Calmodulin (CaM) is a multifunctional calcium (Ca2+)-binding messenger that directly interacts with the cardiac ryanodine receptor 2 (RyR2), a large transmembrane Ca2+ channel that mediates Ca2+ release from the sarcoplasmic reticulum to activate cardiac muscle contraction. Genetic studies have reported CaM missense mutations in individuals with history of life-threatening arrhythmogenic heart disorders. A recent clinical report identified a novel, long QT syndrome (LQTS)-associated CaM mutation (E105A), in a child, who experienced an aborted first-episode of cardiac arrest. Herein, to determine the functional consequences of the E105A mutation in vivo, we introduced this mutation into human CaM sequence and we injected synthetic mRNA encoding CaMWT and CaME105A into zebrafish embryos.

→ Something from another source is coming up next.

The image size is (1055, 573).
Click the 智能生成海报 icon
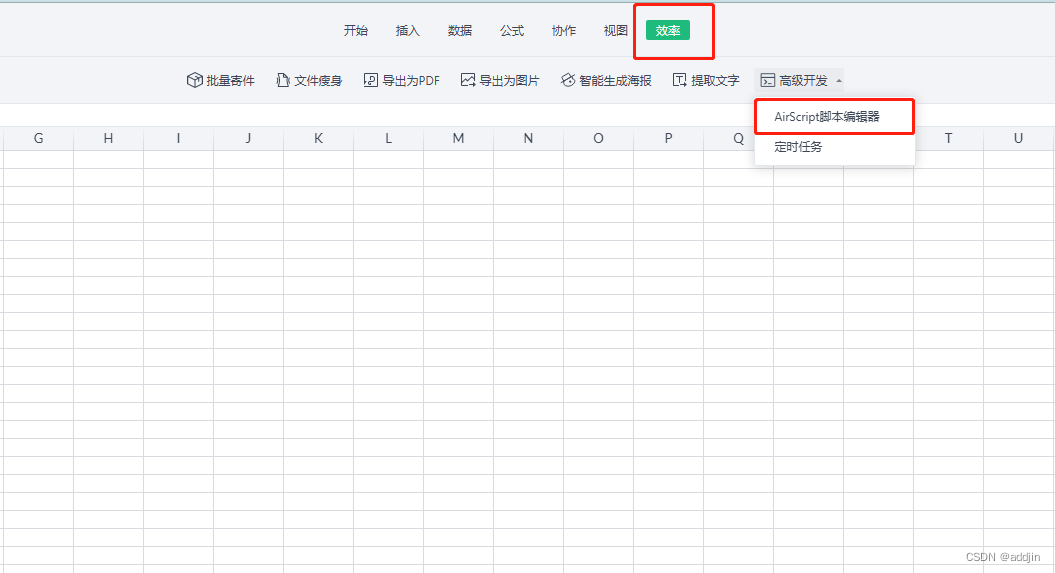568,80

Although expression of CaMWT and CaME105A proteins in zebrafish did not affect the normal embryo development, a slight change in the heart morphology was observed, with ∼31.5% of the CaME105A-injected zebrafish exhibiting extended hearts. Furthermore, analysis of the cardiac activity of the zebrafish ventricle revealed that CaME105A mutant-injected larvae displayed irregular pattern of heart beating in comparison to the median of the CaMWT and control groups, resulting to an increased arrhythmic potential in these embryos. In addition, the average heart rate was significantly increased in this group (∼160.5 beats per minute (bpm) vs ∼152.5 bpm of control group). In vitro Ca2+-binding studies revealed that the C-domain of CaME105A mutant exhibited a ∼10-fold reduced Ca2+-binding affinity compared to CaMWT. Finally, the functional effect of E105A mutation on RyR2 activity was assessed by a [3H]ryanodine binding assay and suggested that CaME105A mutant shows a dramatically reduced inhibition of ryanodine binding to RyR2 compared to CaMWT. Our findings suggest that LQTS-associated E105A CaM mutation dysregulates normal cardiac function in zebrafish by altering both CaM-Ca2+ and CaM-RyR2 interactions.